Three news to start your week: February 12

US Treasury warns of growing money laundering risk in sports gambling, former Pemex executive admits to taking bribes, and US banking profits decline.

Three news to start your week: February 12

Sports gambling is a growing money laundering risk

(The Wall Street Journal)

The US Treasury Department warned that there is a growing risk of money laundering associated with online sports gambling ahead of the Super Bowl due to the sports betting industry's rapid growth and the absence of consistent regulations.

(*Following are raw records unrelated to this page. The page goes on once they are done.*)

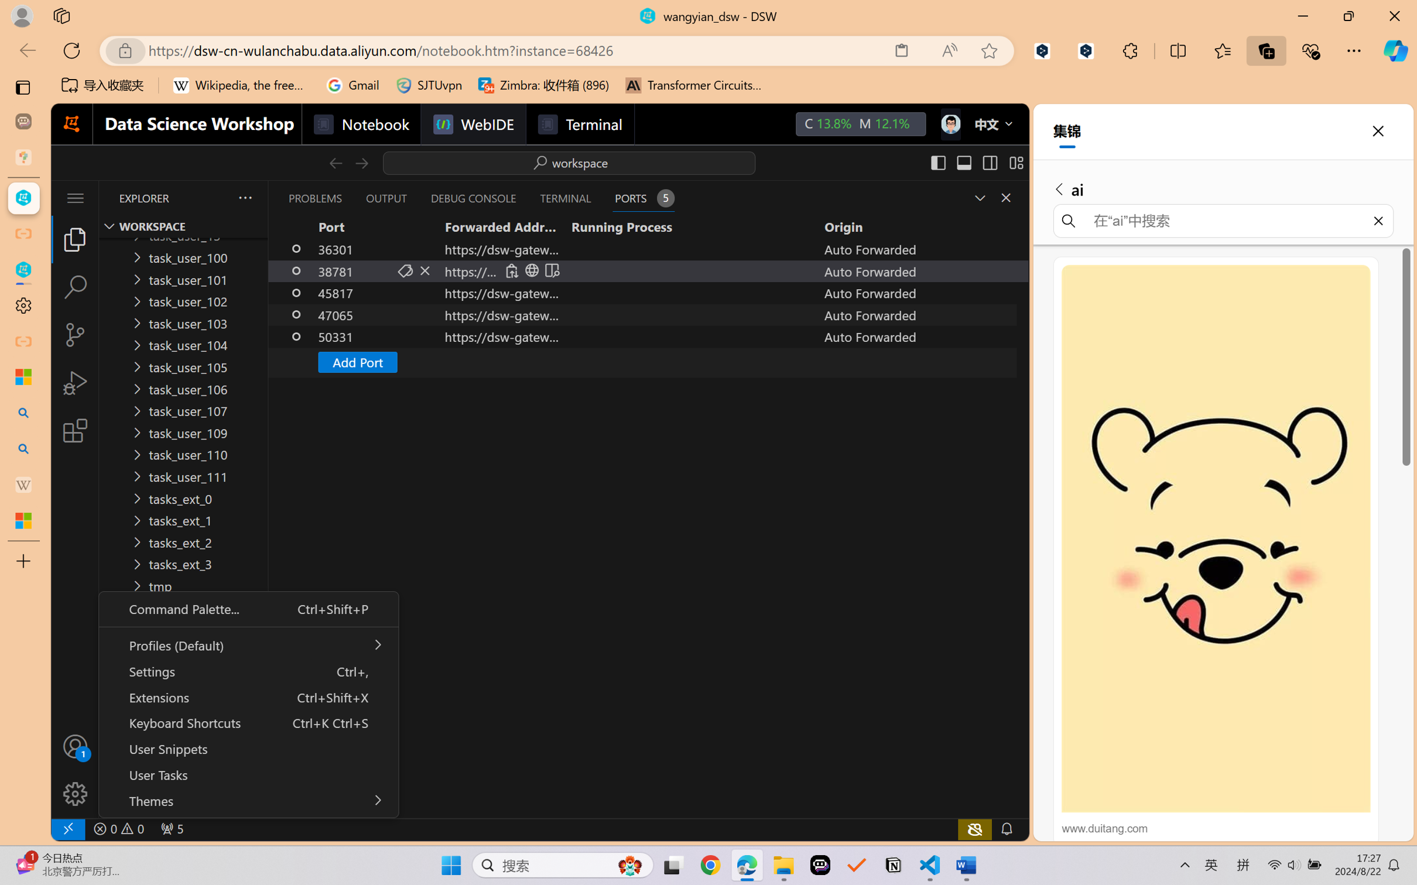 The image size is (1417, 885). What do you see at coordinates (248, 609) in the screenshot?
I see `'Command Palette... Ctrl+Shift+P'` at bounding box center [248, 609].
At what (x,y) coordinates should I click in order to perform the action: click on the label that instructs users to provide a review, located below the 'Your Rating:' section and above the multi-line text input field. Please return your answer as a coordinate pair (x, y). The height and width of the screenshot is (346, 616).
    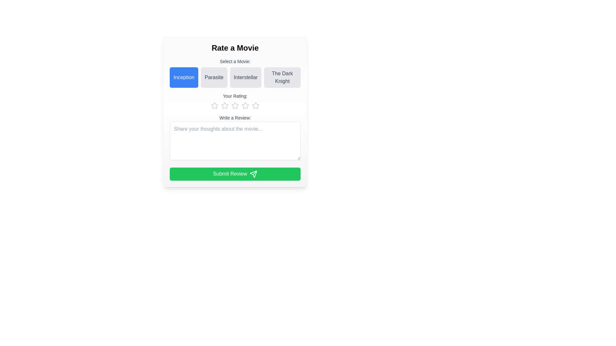
    Looking at the image, I should click on (235, 118).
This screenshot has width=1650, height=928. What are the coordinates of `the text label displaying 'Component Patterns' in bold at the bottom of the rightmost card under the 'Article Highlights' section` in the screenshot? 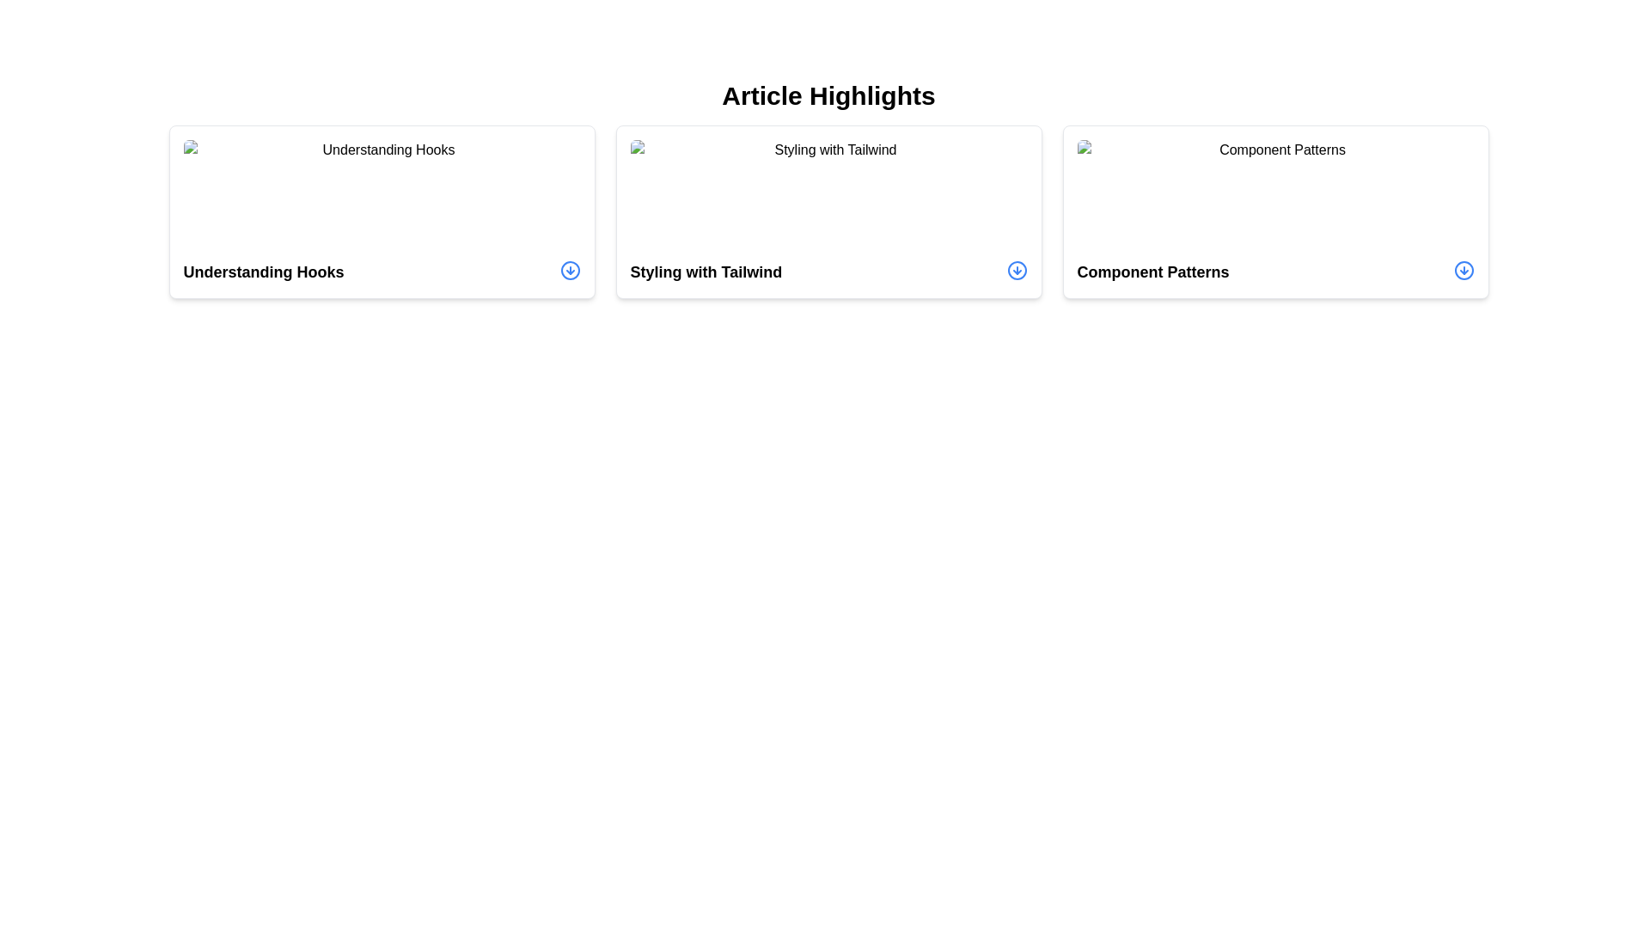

An estimated 67.8 million Americans were anticipated to wager on Sunday's Super Bowl, up 35% from the previous year, per survey results released by the American Gaming Association trade association. Of those bettors, the AGA predicts that 28.7 million will use an authorized US website to place their bets.

Following the 2018 US Supreme Court decision to overturn a federal law prohibiting sports betting in most states, Americans have become heavy gamblers. As of 2023, the Treasury reported that American citizens had wagered over $220 billion on legal sports wagers.

 

Former Pemex executive says he took bribes from Vitol trader

(Bloomberg)

In testimony, Carlos Espinosa, a former Pemex executive, stated that he took $300,000 from Vitol Group in return for assisting the trading house in securing an agreement with the state-owned oil company in Mexico.

The testimony is the most recent development in the trial of former Vitol trader Javier Aguilar. Espinosa and a colleague accepted bribes from Aguilar that they called "dulces por la fiesta," or candies for the celebration.

Prosecutors claim that in addition to the bribes made to Ecuadorian government officials, Aguilar also bribed Mexican officials to secure business for Vitol, the biggest independent oil trader in the world.

 

US banking profits plunged 45% in final months of 2023

(Financial Times)

In the last quarter of 2023, profits in the US banking industry fell by nearly 45% yearly despite easing consumer pressure and growing optimism that the US economy would escape a short-term recession.
According to BankRegData, the decline in quarterly profits to $38 billion was the most significant year-over-year decline since the second quarter of 2020. 

One-time charges related to the regional banking crisis of last year pulled down profits. The biggest banks in the nation spent $16 billion to pay for the "special assessment" imposed by the government. This restored the deposit insurance fund, which the bankruptcies of First Republic, Silicon Valley Bank, and Signature had severely depleted.

The data also indicates that a $4 billion loss on banks' securities portfolios, a $5 billion increase in provisions for bad loans, and higher costs as lenders reorganized and reduced staff also negatively impacted quarterly earnings.